The junk man

Twenty years ago we used to drink coffee and smoke at the kitchen table. He was the long-time rebel toying with me. Now his fingers can barely grip the tiny silver communion cup I offer at that same table.
He waves his hand and ends pointing with his index finger, his other fingers hanging down like God’s hand in the Sistine Chapel. It is a powerful and muscular hand, shaped by years of hard and heavy work. His fingernails are wide, broken, and dirty.


I stare at his hand thinking God must have a hand like this, maybe even with the dirt and clay of creation still under his fingernails.


He looks at me with small blue eyes, his deep, growling voice speaking of how he could die in an instant. He snaps his big fingers. “Like that!” Then with that Sistine index finger he traces his neck artery up to his ear. “Hundred percent on this side,” he says. He swings his big hand to the other side of his neck. “Seventy-five on this side.” He puts his hand on the table in a fist, not slamming it in anger, but slowly, gently.


His wife, white-haired, white-bloused, wearing white shorts, eyes me and nods. “I thought of getting a second opinion . . .” Her voice fades off.

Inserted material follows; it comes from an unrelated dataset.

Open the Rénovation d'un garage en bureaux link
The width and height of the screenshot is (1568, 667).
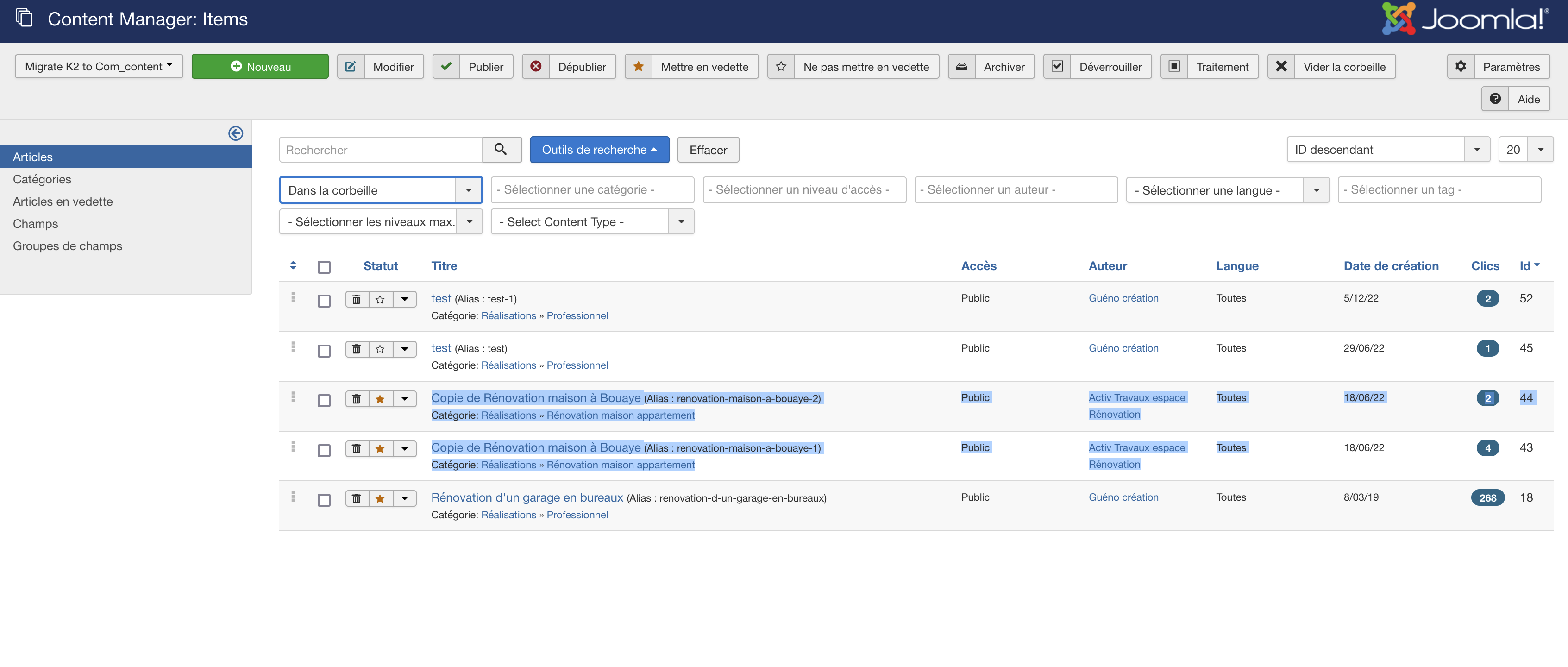[x=527, y=497]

“If they go in,” he says with a deep rattle, “they can kill you that fast, and you won’t even know it.” He seems glad I came. They both are.


I set up my small communion ware on the kitchen table and begin the service with a prayer.


Twenty years ago we used to drink coffee and smoke at this table. He would offer me a Camel, and I would take it. I was the eager new pastor. He was the long-time rebel toying with me. He would speak of everything and anything to distract me from my purpose in coming, telling me stories of his youth, and pranks he did, and how he was mean and bad, and all the late dance nights and carousing, and seeing Chicago gangsters heading up north in their black cars, and how he rode with his uncle running moonshine during Prohibition, and how he was still mean and bad. Then he’d look at me out of the corner of his eye, those small blue eyes, to see if I believed any of it. I believed it all.


He always sat at the table, leaning against the wall with his good side. He was a giant of a man, large head, powerful neck, big girth but not fat, a grizzly bear sitting in light-blue-striped bib overalls and grimy T-shirt. His voice was more growl than voice. Words rattled out with a deep vibrating timbre, like a slow lion roar, soft, close-up, and hair-raising.


His big arm was often raised in gestures, ending with his emphatic pointing at some invisible object. I once saw him thrust his hand in a violent backward motion, and he said, “I just cold-cocked him, you know what I mean.” I didn’t, but I had a good idea.